Mission statements might seem like a waste of time to team members in the field or on the shop floor but two facilities managers swear by them as more than a feel-good exercise.
“Most people don’t know what we do,” John Rimer, president of FM360 Consulting and a former facilities manager at Intel, Johnson Controls and other companies, said in a presentation Wednesday at NFMT 2025. “They see us more as glorified janitors or the Maytag Man waiting for a phone call. A mission statement tells others who we are in the way your team wants to be known.”
There are immediate benefits to a mission statement, Rimer said. First, it helps facilities managers and their teams keep their work aligned with the strategic priorities of the broader organization. “It’s a reminder to the team, if a task doesn’t tie back to the vision, should we be doing it?” he said. “Don’t get distracted.”
Second, when there needs to be a change in how the team does things, like moving from a spreadsheet to a digital approach for tracking work, team members are less likely to resist because they’ll be able to see how the change fits into their mission.

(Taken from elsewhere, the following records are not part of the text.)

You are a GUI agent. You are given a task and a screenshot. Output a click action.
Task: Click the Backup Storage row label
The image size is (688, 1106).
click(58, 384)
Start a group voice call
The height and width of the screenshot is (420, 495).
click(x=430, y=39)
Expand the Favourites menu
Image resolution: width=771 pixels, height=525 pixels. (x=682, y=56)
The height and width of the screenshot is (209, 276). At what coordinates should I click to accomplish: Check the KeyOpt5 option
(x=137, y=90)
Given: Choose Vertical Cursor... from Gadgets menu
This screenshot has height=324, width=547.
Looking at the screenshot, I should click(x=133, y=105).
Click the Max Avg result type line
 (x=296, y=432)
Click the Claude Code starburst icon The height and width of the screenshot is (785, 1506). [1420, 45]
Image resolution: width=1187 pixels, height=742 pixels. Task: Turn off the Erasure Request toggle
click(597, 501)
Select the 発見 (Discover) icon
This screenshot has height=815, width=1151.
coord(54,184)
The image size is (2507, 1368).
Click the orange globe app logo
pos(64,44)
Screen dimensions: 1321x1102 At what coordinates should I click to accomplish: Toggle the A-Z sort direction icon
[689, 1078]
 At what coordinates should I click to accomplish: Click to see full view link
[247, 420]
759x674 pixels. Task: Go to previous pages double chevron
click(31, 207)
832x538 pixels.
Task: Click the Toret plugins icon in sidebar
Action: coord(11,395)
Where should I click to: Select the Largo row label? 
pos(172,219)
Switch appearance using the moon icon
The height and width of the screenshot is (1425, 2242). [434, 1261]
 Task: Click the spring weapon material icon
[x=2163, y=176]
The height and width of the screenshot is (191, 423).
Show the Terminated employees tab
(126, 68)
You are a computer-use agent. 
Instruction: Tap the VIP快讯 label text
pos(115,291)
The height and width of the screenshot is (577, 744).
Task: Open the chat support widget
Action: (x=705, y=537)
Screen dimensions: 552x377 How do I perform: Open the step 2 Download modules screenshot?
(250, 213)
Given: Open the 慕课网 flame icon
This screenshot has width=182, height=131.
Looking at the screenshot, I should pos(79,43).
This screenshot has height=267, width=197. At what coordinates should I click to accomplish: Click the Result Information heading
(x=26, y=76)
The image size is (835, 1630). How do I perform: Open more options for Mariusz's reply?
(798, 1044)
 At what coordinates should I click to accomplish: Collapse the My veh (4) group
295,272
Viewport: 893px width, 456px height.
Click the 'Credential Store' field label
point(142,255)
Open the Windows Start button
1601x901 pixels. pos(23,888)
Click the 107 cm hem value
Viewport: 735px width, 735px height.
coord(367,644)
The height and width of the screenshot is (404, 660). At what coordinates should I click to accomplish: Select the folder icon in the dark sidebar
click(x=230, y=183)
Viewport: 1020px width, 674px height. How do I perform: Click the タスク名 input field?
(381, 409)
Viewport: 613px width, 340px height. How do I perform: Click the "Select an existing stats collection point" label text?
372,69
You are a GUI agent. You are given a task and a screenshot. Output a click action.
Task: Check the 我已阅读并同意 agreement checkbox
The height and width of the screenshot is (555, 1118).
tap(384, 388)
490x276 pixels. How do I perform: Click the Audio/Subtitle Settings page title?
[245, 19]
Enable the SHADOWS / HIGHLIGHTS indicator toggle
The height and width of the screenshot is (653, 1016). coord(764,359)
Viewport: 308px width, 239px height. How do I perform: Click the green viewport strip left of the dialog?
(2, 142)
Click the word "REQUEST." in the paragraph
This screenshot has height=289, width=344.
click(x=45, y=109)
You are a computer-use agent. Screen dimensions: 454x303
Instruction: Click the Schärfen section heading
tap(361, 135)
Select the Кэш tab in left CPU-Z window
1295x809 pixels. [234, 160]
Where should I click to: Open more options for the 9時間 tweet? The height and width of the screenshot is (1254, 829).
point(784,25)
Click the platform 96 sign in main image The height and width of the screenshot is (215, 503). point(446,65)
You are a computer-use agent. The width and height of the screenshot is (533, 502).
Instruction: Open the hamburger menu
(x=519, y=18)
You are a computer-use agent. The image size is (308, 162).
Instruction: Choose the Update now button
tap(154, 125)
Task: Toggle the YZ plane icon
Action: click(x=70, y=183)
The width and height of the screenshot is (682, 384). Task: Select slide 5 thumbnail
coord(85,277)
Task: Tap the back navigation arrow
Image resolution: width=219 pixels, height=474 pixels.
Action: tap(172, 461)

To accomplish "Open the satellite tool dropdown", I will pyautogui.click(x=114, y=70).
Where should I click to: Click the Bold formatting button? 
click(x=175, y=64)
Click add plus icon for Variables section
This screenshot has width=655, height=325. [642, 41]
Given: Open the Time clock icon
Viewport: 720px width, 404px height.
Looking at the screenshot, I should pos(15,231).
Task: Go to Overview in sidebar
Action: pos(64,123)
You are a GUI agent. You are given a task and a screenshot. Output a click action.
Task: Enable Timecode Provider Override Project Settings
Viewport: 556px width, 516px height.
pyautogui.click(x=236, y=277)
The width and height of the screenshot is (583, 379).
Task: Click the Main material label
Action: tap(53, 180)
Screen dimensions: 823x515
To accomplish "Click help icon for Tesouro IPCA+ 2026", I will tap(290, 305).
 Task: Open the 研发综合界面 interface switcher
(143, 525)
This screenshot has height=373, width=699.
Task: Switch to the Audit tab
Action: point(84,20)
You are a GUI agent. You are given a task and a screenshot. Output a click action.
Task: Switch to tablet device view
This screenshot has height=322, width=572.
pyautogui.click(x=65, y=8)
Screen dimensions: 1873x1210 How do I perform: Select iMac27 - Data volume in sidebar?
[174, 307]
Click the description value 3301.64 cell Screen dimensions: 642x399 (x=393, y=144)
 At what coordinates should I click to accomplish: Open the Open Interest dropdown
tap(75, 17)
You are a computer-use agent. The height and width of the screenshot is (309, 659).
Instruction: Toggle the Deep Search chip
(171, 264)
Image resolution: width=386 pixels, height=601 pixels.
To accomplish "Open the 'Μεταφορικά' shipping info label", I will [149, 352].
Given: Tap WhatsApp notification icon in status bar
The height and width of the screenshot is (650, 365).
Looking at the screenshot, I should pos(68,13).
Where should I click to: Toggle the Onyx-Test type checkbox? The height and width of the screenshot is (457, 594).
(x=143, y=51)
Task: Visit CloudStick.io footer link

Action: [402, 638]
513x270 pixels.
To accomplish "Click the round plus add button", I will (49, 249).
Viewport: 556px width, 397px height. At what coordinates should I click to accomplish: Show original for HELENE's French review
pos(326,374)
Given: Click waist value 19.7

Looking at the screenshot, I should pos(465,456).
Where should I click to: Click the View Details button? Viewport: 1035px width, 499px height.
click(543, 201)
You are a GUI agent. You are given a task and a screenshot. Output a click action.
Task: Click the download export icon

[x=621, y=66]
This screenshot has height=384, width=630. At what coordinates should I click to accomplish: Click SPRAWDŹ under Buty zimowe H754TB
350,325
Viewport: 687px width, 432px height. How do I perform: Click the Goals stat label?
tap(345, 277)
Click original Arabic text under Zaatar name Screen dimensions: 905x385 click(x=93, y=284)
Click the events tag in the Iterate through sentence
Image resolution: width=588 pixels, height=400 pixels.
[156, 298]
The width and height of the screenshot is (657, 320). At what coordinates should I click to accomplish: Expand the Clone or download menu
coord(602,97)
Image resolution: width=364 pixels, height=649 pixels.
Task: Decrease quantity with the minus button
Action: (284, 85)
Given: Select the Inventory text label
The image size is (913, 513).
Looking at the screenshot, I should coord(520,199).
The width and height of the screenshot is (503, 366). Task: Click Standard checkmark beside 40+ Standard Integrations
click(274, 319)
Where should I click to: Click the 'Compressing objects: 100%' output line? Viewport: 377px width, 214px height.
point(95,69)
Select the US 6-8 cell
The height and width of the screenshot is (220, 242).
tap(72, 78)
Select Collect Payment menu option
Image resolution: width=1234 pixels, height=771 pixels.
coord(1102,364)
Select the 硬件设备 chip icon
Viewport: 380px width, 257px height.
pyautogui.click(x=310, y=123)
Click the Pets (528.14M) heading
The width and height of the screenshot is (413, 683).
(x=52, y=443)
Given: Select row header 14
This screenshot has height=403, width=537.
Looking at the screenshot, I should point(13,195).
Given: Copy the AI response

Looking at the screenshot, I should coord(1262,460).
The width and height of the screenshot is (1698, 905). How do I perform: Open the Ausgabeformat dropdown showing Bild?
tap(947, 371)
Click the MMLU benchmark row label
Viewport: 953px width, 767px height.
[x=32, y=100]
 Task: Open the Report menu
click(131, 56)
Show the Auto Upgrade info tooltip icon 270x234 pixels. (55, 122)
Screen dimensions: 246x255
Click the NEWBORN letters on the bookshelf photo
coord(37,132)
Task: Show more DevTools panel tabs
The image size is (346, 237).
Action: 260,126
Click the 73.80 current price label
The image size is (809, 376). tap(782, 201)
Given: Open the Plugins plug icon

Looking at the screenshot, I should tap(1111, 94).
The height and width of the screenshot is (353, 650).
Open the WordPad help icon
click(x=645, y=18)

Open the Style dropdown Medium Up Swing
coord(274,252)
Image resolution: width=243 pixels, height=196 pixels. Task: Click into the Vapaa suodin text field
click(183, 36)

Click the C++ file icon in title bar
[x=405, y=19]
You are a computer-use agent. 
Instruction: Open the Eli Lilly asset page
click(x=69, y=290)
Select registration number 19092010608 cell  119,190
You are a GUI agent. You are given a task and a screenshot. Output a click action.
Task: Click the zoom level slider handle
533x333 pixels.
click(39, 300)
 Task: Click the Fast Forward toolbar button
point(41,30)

“They know where the changes are coming from because they were part of that discussion,” he said.
Mission continuity is another benefit. Despite working under a rotating slate of bosses in the three years he was chief facilities officer for Chicago Public Schools, Clarence Carson could reference his team’s mission statement to stay focused on priority work and avoid being side-tracked by the organization’s changing leadership, he said at the conference.
“Your plan shouldn’t change year to year,” said Carson, today a senior infrastructure advisor for the Illinois Department of Central Management Services.
A plan also helps keep your team focused on things other than the immediate crisis in front of them, Carson said, otherwise “most times we’re reactionary.”
There’s another benefit, Rimer said. It can help managers get resources their team needs come budget time by showing the C-suite how the facilities team supports the organization’s strategic plan. Without the mission statement, it’s harder for the facilities manager to tie in the team’s work with the broader goals.
“Facilities managers are always selling,” he said. “It’s not just about cost. It’s about how we impact productivity and risk – the risk that keeps the CEO awake at night. We manage so much risk to the organization. If they don’t agree about our impact, we can show them the cost of saying no.”